* [Aim of the task]:
Copy each line of the entries that contains the word "indicator".

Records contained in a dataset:
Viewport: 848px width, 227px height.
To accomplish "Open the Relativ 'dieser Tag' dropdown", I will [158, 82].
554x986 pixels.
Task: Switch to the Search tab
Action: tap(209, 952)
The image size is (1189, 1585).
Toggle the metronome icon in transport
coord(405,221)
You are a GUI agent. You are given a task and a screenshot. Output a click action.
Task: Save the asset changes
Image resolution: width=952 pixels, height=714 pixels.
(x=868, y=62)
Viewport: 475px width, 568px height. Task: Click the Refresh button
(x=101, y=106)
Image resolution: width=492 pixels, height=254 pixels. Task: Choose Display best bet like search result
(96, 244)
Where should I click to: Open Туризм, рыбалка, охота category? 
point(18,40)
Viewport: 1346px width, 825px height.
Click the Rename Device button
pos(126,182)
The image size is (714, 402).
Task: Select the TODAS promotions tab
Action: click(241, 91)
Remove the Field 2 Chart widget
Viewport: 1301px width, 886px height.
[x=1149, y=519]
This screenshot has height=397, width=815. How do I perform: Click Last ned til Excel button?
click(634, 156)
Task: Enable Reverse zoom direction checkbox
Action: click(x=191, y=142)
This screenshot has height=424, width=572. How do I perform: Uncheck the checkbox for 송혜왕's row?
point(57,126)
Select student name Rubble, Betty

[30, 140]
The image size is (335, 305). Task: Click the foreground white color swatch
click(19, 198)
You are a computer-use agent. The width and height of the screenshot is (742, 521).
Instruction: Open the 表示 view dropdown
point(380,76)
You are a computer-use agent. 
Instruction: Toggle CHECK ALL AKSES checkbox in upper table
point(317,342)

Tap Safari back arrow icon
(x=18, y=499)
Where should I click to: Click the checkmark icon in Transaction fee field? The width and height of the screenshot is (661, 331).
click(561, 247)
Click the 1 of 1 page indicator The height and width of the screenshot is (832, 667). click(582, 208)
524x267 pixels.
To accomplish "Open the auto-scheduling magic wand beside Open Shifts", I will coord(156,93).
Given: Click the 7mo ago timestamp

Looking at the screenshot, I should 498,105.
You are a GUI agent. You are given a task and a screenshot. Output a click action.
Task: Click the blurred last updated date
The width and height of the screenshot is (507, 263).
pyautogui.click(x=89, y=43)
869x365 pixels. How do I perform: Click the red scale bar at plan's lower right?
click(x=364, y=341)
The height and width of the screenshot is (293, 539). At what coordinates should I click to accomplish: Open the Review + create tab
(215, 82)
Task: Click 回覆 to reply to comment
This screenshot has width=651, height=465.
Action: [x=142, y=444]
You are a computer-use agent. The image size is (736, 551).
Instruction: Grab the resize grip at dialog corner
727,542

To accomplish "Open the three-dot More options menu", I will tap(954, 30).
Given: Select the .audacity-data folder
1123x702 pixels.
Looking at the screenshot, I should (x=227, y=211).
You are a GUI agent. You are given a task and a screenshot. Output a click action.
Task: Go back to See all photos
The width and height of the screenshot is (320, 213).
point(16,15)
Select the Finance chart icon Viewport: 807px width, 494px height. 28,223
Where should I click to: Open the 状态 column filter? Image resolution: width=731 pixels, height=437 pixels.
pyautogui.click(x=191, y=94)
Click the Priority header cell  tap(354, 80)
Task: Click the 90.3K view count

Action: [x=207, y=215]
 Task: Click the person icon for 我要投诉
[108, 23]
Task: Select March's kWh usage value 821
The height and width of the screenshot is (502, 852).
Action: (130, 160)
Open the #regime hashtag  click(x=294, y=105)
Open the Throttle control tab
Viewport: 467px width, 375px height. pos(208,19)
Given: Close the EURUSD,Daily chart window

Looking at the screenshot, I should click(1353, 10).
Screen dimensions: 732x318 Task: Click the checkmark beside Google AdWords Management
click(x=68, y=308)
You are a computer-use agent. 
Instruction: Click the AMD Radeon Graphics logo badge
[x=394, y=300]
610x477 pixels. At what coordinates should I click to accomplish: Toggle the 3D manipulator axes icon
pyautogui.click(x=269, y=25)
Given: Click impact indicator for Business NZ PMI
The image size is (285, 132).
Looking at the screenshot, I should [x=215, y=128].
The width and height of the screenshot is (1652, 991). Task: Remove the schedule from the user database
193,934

* [Answer]:
Click the 1 of 1 page indicator The height and width of the screenshot is (832, 667). click(582, 208)
Given: Click impact indicator for Business NZ PMI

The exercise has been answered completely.